Who are the Kurds? A user's guide to Kurdish politics
Kurds dream of a state, but aren't
as united as you might think. Now their factions could shape the Middle East.
Here is a guide to who is who
For the first time, fighters from
all the big Kurdish factions in the Middle East, the whole alphabet soup of
KDP, PUK, PKK and YPG, will be fighting alongside each other in the same battle
– the defence of Kobane from Isil in Syria. For the Kurds – who aspire to
statehood, it's a hugely powerful moment. But just who are all these factions,
and why do they matter?:
Here is a cut out and keep guide to
Kurdish political groups:
• KDP: Kurdistan Democratic
Party, currently the dominant faction in Iraqi Kurdistan, it is a fiefdom of
the Barzani clan, and led by the region’s president, Masoud Barzani. He’s the
son of a renowned resistance fighter who led the struggle against Baghdad. The
KDP is pro-capitalism, pro-West, and close to Turkey.
• PUK: the second faction in
Iraqi Kurdistan, and a fiefdom of the rival Talabani clan, led by Jalal
Talabani, who was figurehead Iraqi president until this year. It is close to
Iran, though not unfriendly to the West.
• PKK: the Kurdistan Workers’
Party, a Marxist group that fought a bloody war with Turkey for more autonomy
in the Kurdish south-east from 1984 to a ceasefire last year. Its leader,
Abdullah Ocalan, known throughout the Kurdish world as Apo, or Uncle, has been
in a Turkish prison since 1999.
• PYD/YPG: the Democratic
Union Party and its armed wing, the People’s Protection Units, have used the
Syrian civil war to carve out a mini-state in three parts of northern Syria, of
which Kobane is the one in the middle. It is regarded as so close to the PKK as
to be almost a subordinate entity.
• KNC: the Kurdish National
Council is a coalition of Syrian Kurdish parties not aligned with the PYD/YPG.
It is close to Mr Barzani’s KDP – to the extent that some see it as part of his
battle with Mr Ocalan for leadership of the Kurdish world.
What has happened is that Turkey has
decided to allow Iraqi Kurdistan’s army, the Peshmerga, to join the YPG,
the PKK’s Syrian affiliate, in defending Kobane.
The Kurds of south-east Turkey
cheering the Peshmerga convoy as it passes are of course hoping they will save
their fellow Kurds in Kobane.

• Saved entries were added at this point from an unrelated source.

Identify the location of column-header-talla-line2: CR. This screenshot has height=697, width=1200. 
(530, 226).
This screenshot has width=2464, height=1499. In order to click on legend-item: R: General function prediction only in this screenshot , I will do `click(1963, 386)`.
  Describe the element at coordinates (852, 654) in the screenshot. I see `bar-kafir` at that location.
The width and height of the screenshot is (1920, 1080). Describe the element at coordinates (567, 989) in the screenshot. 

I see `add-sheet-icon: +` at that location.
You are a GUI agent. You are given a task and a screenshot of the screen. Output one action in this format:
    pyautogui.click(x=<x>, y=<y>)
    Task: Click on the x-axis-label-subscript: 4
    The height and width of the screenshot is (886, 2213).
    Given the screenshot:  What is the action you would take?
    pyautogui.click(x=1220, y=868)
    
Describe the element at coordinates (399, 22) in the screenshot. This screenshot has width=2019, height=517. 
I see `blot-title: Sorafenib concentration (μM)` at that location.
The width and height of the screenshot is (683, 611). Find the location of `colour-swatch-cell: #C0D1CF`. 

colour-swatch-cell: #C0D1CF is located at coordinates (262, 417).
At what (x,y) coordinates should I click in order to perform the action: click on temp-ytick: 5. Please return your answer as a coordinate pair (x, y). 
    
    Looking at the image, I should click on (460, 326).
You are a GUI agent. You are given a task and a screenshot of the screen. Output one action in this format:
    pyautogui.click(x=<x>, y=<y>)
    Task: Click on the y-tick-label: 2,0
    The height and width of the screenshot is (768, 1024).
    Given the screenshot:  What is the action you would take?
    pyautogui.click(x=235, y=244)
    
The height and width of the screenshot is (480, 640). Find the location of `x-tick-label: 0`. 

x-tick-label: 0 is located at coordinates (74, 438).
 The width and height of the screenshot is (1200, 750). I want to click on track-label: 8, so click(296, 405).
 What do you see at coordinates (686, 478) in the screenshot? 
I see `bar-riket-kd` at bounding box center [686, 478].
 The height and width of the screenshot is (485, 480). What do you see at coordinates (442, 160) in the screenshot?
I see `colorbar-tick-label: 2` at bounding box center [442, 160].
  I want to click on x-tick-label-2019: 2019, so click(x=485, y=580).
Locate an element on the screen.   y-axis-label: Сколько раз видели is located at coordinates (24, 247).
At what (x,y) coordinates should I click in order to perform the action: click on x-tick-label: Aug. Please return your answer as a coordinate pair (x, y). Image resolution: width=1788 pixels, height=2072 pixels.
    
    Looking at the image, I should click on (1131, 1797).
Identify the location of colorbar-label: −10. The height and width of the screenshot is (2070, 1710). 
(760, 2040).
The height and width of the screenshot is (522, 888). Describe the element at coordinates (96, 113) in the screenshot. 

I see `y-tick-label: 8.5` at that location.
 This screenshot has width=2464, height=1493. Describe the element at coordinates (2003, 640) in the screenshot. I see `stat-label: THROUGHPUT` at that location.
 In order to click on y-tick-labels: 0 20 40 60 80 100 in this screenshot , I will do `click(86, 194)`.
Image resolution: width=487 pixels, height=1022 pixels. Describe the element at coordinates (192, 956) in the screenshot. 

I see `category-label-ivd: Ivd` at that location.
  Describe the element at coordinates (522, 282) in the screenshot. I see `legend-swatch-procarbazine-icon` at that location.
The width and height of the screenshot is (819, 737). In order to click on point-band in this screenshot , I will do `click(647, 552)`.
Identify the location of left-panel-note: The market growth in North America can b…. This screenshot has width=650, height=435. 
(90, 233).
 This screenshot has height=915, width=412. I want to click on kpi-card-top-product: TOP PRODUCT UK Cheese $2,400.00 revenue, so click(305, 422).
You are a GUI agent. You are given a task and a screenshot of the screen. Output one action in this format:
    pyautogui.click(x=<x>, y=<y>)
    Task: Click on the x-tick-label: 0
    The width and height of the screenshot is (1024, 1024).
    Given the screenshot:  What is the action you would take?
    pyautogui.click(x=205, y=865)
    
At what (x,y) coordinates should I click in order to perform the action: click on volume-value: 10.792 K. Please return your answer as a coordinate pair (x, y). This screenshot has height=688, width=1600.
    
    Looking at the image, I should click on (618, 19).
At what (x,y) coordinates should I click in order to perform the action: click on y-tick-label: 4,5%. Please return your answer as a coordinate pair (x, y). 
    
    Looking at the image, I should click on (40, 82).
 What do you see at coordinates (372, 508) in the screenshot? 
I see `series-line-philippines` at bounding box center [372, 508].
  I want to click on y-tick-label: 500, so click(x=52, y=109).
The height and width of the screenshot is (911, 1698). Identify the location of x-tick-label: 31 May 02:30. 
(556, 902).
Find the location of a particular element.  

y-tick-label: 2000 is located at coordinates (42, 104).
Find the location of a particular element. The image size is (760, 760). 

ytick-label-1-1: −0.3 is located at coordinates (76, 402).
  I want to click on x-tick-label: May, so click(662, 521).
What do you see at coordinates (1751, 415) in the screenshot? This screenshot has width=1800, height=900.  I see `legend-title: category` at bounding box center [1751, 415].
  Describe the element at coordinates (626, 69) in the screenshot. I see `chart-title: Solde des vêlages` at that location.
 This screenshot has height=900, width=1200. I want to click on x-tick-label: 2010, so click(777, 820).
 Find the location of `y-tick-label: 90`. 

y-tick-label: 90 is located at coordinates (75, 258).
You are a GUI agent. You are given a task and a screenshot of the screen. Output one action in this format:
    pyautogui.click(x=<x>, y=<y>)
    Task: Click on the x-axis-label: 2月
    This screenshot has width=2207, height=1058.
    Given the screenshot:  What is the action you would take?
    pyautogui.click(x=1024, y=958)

But they are also cheering the new-found unity of
the Kurdish cause. For once, the faction-fighting of their leaders has been set
aside in a common purpose, and the Kurd in the street feels anything is now
possible.
If you are confused about which
Kurdish group is which, we are partly to blame. For years, television stations
and newspapers, like my own, have shielded the viewer and reader from the full
niceties of Kurdish politics. We may have been wrong to do so, but we did it in
your own interest.
That is not because we don’t like
the Kurds. On the contrary, the Kurds – particularly in Iraq – welcome the
West's businessmen, politicians, armies, and journalists, in return for its
support for their fledgling mini-state.
Many of us remain vaguely
sympathetic even to the guerrillas fighting for Kurdish rights in Turkey, the PKK,
though they are a proscribed terrorist organisation and not averse to the
occasional bit of murder and mayhem themselves.
The reason for our reticence was
that it was all too complicated. It was difficult enough explaining the fraught
factional politics of the Arab world – and the Arabs had states that made them
important. The Kurds were just another oppressed minority.
Try selling editors in London
stories about the war between the two largest Kurdish factions in Iraq, the
Kurdistan Democratic Party (KDP) and the Patriotic Union of Kurdistan (PUK),
or about the ideological battle between the pro-Western, capitalist KDP and
the Marxist PKK, and you could hear the blood draining from their faces.
But with a fragile peace holding in
the long war of the Turkish Kurds against Ankara; with the Kurdish regional
government in Iraq now everyone’s favourite ally in the war against Isil; and
with the Syrian Kurds being helped to do what was once unthinkable – carve out
their own region autonomous from the Assad regime – the Kurds, denied self-rule
after the First World War, can now dare to dream of their own state.
They are the largest ethnic group in
the world without their own independent state, and while they are nowhere near
achieving one, their aspirations are one step closer to being recognised by
world powers.
That is why so many Kurds are
cheering.
There is one thing that all their
factions agree on: whatever the future holds for an autonomous or even
independent Kurdistan, its greatest current threat is the jihad of Islamic
State of Iraq and the Levant.
Most Kurds want some form of
democratic, secular state, whatever the machinations of their egotistical and
often corrupt leaders.
The battle for Kobane has thus
become a symbol of their aspirations.